# WHAT THE TASK REQUIRES
Exact repetition is required: output every record in full.
--------------------------------------------------
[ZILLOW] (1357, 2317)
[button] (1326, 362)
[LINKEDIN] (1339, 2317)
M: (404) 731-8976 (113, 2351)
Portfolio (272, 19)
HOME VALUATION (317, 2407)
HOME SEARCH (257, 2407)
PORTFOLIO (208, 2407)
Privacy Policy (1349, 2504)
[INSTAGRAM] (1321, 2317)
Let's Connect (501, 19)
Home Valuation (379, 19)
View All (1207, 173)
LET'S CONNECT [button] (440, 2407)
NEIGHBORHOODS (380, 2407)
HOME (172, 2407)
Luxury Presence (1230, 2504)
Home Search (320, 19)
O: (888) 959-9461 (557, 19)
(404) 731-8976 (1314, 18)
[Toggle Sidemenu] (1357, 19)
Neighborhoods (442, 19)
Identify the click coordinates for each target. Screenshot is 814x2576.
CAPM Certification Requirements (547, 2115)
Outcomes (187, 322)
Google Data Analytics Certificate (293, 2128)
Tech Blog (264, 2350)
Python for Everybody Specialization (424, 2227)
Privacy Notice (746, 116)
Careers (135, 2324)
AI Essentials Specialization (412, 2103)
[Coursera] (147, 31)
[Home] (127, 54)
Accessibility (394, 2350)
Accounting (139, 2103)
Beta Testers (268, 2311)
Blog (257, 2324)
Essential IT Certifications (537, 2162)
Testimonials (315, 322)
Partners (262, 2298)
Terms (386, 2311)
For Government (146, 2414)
--------------------------------------------------
# EXERCISE RESPONSE
[ZILLOW] (1357, 2317)
[button] (1326, 362)
[LINKEDIN] (1339, 2317)
M: (404) 731-8976 (113, 2351)
Portfolio (272, 19)
HOME VALUATION (317, 2407)
HOME SEARCH (257, 2407)
PORTFOLIO (208, 2407)
Privacy Policy (1349, 2504)
[INSTAGRAM] (1321, 2317)
Let's Connect (501, 19)
Home Valuation (379, 19)
View All (1207, 173)
LET'S CONNECT [button] (440, 2407)
NEIGHBORHOODS (380, 2407)
HOME (172, 2407)
Luxury Presence (1230, 2504)
Home Search (320, 19)
O: (888) 959-9461 (557, 19)
(404) 731-8976 (1314, 18)
[Toggle Sidemenu] (1357, 19)
Neighborhoods (442, 19)
Identify the click coordinates for each target. Screenshot is 814x2576.
CAPM Certification Requirements (547, 2115)
Outcomes (187, 322)
Google Data Analytics Certificate (293, 2128)
Tech Blog (264, 2350)
Python for Everybody Specialization (424, 2227)
Privacy Notice (746, 116)
Careers (135, 2324)
AI Essentials Specialization (412, 2103)
[Coursera] (147, 31)
[Home] (127, 54)
Accessibility (394, 2350)
Accounting (139, 2103)
Beta Testers (268, 2311)
Blog (257, 2324)
Essential IT Certifications (537, 2162)
Testimonials (315, 322)
Partners (262, 2298)
Terms (386, 2311)
For Government (146, 2414)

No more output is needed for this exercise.